Follow the Money
Investors are rushing toward clean energy companies—and leaving the GOP in the dust
A funny thing happened on the way to the clean energy economy: The Republican Party turned against free market principles.
When I was growing up in the Reagan era, Republican leaders proudly cast themselves as the champions of free market ideas. Capitalism worked best, they argued, when capital could operate with as little hindrance as possible—a philosophy that was fine-tuned into policy via low taxes, loose regulations, and so-called free trade. While Democratic leaders haven't been immune to the siren song of Wall Street (see the Clinton administration), the Grand Old Party has largely remained the backer of big business as the Democratic Party has continued to be the advocate for labor and working families.
Recent years have tested Republicans' faith in the free market. The test has come in the form of a striking divergence between financiers' interest in profiting from the booming renewable energy industry and the fossil fuel corporations' desire to keep profiting by setting things on fire. This year, investments in renewable energy projects will surpass investments in new oil and gas extraction. Yet the GOP remains chained to the dinosaur-energy companies, as Big Oil donates five times as much money to Republican politicians as Democratic ones. All of which has put Republican leaders in an awkward position: Either stick to their stated free market values or ditch their principles and attempt a backward-looking effort to protect the coal, oil, and gas industries. Guess which path they've taken.
As Jessica Camille Aguirre reports in "$DRLL, Baby, $DRLL," Republican officials in states including Kentucky, Montana, Texas, and West Virginia have sought to restrict the ability of government pension programs to invest in funds managed under environmental, social, and governance standards (ESG). In some cases, ESG is little more than greenwashing. At its best, however, ESG is a way of promoting the "triple bottom line"—a kind of capitalism that balances profit-making with the interest of workers and the environment. Mostly, though, ESG is just savvy investing. Smart capital is racing toward the clean energy economy, and smart pension fund managers are chasing after it.
But some Republican officials see ESG as a nefarious plot, and so, surfing their latest one-note rhetoric, they've sought to brand it with an epithet. "Woke capitalism," they sneer.
The attack on ESG is part of a broader campaign to protect the fossil fuel corporations at all costs, even if that means betraying long-standing principles. In some coal states, legislators have sought to put in place rules that would give preference to coal and gas power plants over wind and solar stations—no matter that such rules would increase costs for ratepayers. Last spring in Texas, legislators nearly passed new laws that would have handicapped the state's renewables industry—never mind that the state is the biggest producer of clean energy or the fact that the industry employs nearly 250,000 Texans. For some Republican officials, a retrograde ideological defense of fossil fuels trumps all other interests.
To be clear, the free market alone is incapable of addressing the climate crisis and the extinction emergency. The infinite growth imagined by the GDP model remains fundamentally incompatible with the limits of a finite planet. Absent a broader set of progressive values, a clean energy economy could remain an unjust one.
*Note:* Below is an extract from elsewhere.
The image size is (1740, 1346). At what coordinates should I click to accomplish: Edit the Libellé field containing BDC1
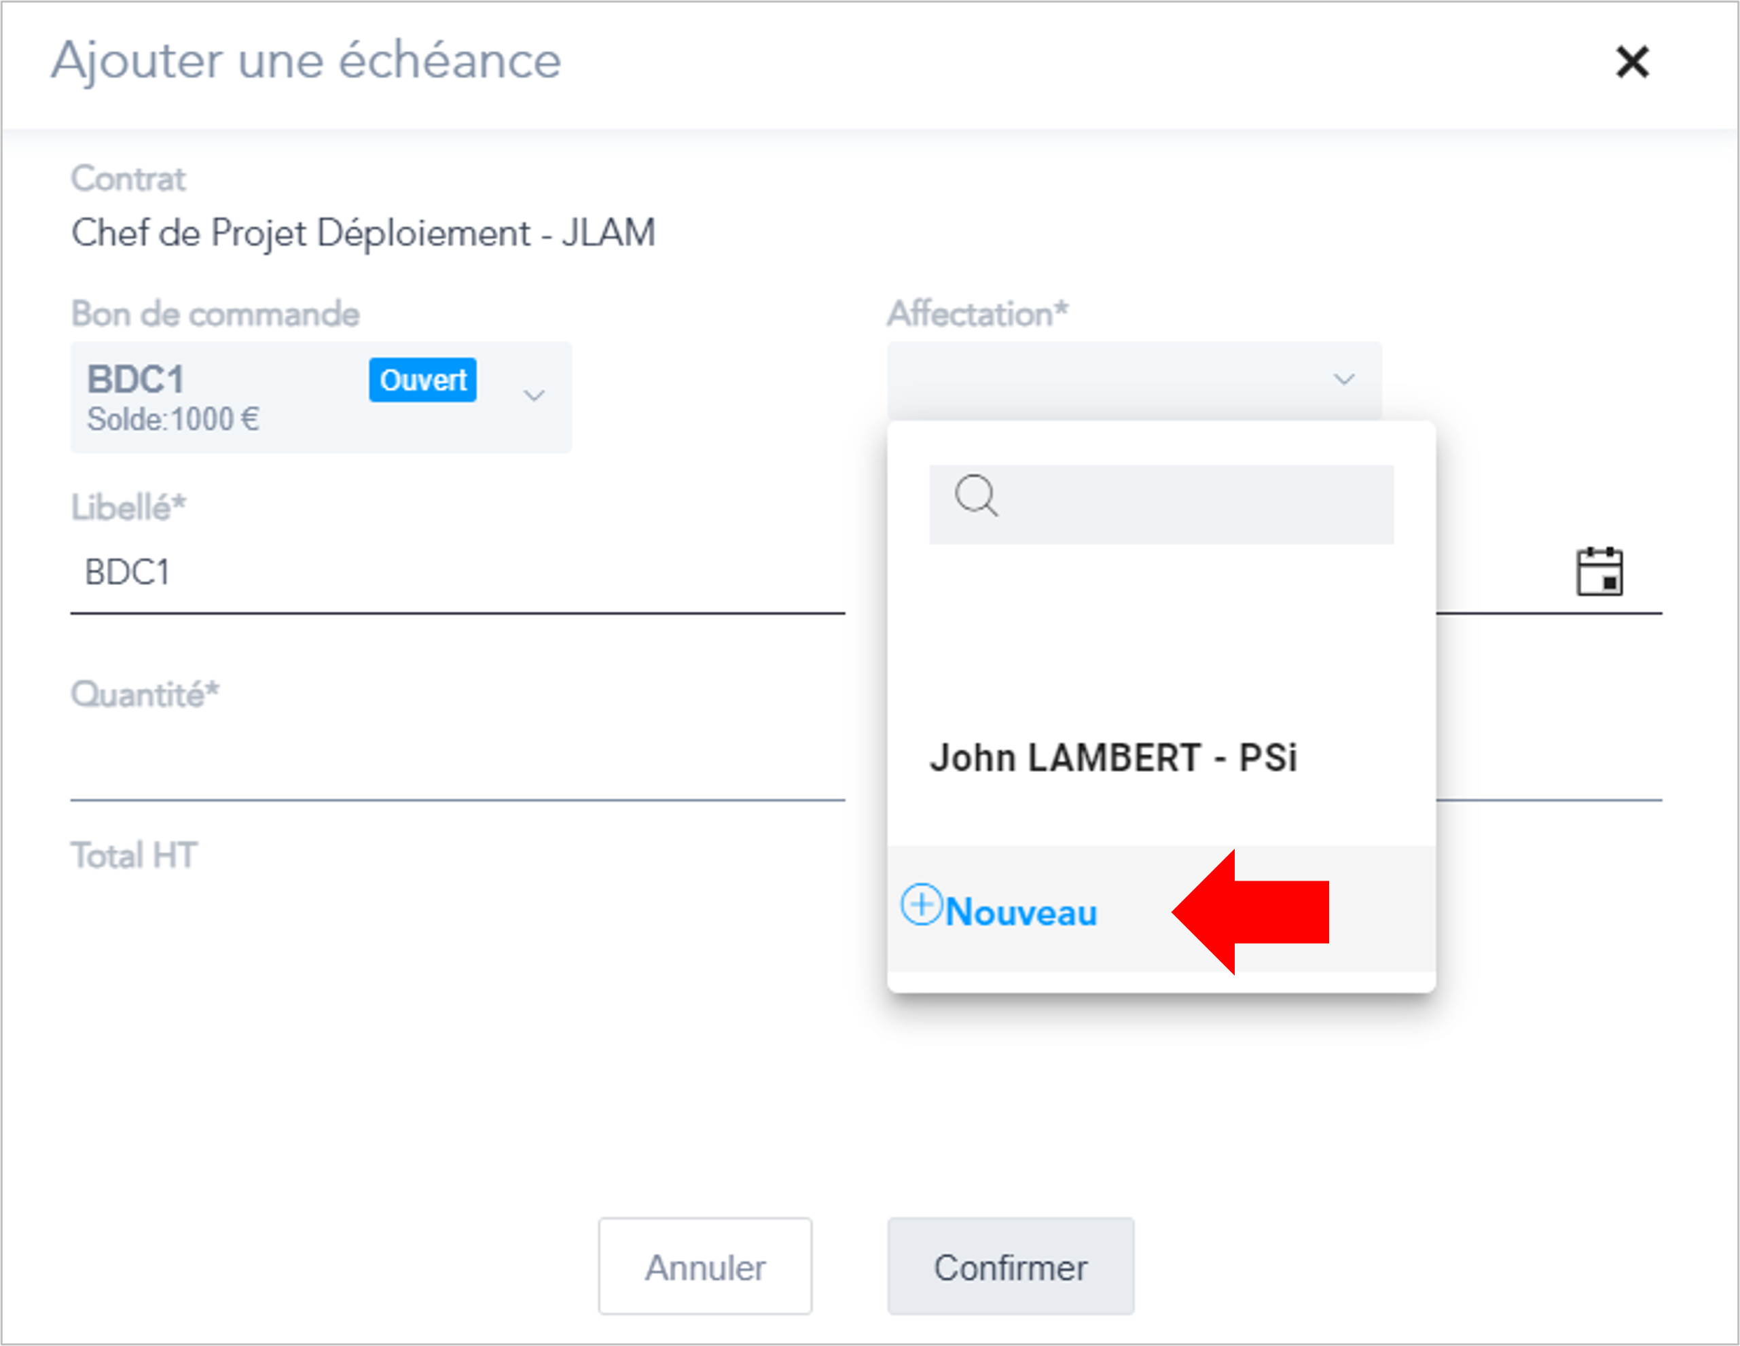pos(457,572)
But markets, mindfully wielded and carefully controlled, can be a powerful tool for accelerating the clean energy transition. Investors are sending a clear and unmistakable signal that they are eager to underwrite the renewables revolution—a signal that's an echo of the warning signs from the planet itself. Perhaps Republican leaders will finally wake up to the blaring alarm clock. Or maybe they'll remain asleep, stuck in a fever dream, tossing and muttering "woke."